INPUT DATA:

◇ ◇ ◇ ◇ ◇

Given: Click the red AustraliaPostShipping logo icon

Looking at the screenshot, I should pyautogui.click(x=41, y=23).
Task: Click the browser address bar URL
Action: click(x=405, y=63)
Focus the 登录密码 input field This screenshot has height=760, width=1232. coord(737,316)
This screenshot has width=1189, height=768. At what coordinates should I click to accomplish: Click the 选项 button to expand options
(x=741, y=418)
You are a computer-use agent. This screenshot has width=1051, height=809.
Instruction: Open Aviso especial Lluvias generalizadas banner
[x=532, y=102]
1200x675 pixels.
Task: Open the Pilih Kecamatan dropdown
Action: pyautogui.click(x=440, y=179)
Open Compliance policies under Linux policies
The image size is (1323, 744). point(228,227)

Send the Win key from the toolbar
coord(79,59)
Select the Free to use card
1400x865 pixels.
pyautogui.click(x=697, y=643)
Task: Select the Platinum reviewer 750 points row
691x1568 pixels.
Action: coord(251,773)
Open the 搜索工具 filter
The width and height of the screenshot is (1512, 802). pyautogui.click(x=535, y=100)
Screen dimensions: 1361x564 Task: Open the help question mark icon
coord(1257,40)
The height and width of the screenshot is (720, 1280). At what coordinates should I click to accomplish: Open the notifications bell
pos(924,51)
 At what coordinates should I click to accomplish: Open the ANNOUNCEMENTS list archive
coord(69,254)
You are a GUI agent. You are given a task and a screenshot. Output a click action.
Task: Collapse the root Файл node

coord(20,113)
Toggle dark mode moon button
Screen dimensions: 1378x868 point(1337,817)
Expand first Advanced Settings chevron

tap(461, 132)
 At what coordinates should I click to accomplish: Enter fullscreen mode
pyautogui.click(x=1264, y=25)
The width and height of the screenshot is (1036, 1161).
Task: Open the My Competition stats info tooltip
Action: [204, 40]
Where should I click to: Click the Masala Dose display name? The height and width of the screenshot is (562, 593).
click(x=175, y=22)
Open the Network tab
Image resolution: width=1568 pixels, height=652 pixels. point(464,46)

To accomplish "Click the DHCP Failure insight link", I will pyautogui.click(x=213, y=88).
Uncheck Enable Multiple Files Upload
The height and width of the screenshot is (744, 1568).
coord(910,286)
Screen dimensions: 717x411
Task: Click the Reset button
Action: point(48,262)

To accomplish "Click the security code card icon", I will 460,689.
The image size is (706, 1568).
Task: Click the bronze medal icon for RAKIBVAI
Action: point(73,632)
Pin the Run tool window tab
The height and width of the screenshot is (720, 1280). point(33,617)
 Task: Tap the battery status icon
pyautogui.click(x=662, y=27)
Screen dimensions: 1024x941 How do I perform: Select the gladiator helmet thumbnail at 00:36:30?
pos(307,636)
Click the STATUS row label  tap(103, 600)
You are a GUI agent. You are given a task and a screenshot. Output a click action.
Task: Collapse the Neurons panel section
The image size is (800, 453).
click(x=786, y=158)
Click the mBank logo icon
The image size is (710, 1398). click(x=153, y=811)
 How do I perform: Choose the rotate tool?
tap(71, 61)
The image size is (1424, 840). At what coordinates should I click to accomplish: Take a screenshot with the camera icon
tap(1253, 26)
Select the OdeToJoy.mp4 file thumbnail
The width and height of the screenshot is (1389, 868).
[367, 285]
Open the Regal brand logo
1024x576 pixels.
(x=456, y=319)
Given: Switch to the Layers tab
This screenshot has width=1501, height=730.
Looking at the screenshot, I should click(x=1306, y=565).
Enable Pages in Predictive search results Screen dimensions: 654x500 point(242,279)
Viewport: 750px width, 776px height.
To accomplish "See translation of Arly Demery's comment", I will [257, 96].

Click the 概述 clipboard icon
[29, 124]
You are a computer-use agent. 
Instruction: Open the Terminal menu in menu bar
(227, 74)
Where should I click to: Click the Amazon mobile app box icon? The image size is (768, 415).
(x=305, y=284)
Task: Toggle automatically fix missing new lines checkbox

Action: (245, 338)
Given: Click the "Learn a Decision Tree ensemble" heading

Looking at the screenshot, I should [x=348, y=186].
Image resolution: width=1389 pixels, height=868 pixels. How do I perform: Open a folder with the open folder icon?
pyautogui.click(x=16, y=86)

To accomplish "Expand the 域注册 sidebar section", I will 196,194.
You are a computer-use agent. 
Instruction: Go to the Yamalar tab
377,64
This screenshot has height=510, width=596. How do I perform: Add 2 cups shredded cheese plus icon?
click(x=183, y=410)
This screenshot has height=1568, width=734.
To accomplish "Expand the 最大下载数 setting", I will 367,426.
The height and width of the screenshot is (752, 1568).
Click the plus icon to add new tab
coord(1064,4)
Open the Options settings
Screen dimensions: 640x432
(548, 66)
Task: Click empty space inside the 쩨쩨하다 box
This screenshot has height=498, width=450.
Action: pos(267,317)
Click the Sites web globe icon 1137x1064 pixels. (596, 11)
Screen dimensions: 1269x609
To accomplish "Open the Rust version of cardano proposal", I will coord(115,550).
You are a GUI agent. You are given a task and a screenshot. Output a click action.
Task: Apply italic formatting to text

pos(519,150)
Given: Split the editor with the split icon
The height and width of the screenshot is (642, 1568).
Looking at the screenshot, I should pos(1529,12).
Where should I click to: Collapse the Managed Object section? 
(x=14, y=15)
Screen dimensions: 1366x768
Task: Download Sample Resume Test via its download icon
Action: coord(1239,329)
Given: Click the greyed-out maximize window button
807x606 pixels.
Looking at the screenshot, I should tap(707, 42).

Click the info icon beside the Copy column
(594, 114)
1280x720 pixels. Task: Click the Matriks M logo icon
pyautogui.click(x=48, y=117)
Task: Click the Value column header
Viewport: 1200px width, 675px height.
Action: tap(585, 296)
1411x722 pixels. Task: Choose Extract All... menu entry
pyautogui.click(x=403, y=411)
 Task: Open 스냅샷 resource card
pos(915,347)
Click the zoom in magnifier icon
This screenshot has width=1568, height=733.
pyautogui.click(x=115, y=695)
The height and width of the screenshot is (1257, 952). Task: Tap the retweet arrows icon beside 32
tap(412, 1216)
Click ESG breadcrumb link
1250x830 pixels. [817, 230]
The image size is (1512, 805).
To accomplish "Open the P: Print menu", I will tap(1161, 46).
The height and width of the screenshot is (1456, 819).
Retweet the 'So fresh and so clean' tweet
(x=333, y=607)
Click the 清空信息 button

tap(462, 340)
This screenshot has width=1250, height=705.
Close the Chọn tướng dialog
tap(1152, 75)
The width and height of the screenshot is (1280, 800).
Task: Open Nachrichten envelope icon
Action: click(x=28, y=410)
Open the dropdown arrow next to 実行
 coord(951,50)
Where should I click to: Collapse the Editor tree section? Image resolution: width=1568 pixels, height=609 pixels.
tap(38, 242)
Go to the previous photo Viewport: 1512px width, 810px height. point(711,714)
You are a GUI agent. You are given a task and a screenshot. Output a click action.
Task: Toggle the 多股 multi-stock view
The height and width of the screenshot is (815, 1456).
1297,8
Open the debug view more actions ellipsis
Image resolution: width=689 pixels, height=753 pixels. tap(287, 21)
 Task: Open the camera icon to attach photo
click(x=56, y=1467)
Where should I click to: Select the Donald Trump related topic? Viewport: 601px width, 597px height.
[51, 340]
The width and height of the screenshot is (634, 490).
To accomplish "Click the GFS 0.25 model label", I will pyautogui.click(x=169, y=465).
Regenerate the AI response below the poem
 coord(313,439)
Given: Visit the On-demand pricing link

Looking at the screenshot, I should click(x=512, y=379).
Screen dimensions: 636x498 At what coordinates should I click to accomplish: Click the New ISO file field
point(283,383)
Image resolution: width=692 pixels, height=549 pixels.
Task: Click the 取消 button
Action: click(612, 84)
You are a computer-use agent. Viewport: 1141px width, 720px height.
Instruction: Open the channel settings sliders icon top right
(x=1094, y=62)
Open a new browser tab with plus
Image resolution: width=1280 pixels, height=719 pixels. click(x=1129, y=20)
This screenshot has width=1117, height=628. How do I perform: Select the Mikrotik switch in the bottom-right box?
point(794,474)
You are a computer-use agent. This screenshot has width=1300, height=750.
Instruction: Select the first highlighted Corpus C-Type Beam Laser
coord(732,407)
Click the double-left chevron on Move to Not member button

◇ ◇ ◇ ◇ ◇

WHAT TO PRODUCE: The lines above starting at the one that contains "The height and width of the screenshot is (642, 1568)." and ending at the one that contains "This screenshot has width=1250, height=705." must be transcribed exactly, and no other lines may appear.

EXERCISE SOLUTION:
The height and width of the screenshot is (642, 1568).
Looking at the screenshot, I should pos(1529,12).
Where should I click to: Collapse the Managed Object section? 
(x=14, y=15)
Screen dimensions: 1366x768
Task: Download Sample Resume Test via its download icon
Action: coord(1239,329)
Given: Click the greyed-out maximize window button
807x606 pixels.
Looking at the screenshot, I should tap(707, 42).

Click the info icon beside the Copy column
(594, 114)
1280x720 pixels. Task: Click the Matriks M logo icon
pyautogui.click(x=48, y=117)
Task: Click the Value column header
Viewport: 1200px width, 675px height.
Action: tap(585, 296)
1411x722 pixels. Task: Choose Extract All... menu entry
pyautogui.click(x=403, y=411)
 Task: Open 스냅샷 resource card
pos(915,347)
Click the zoom in magnifier icon
This screenshot has width=1568, height=733.
pyautogui.click(x=115, y=695)
The height and width of the screenshot is (1257, 952). Task: Tap the retweet arrows icon beside 32
tap(412, 1216)
Click ESG breadcrumb link
1250x830 pixels. [817, 230]
The image size is (1512, 805).
To accomplish "Open the P: Print menu", I will tap(1161, 46).
The height and width of the screenshot is (1456, 819).
Retweet the 'So fresh and so clean' tweet
(x=333, y=607)
Click the 清空信息 button

tap(462, 340)
This screenshot has width=1250, height=705.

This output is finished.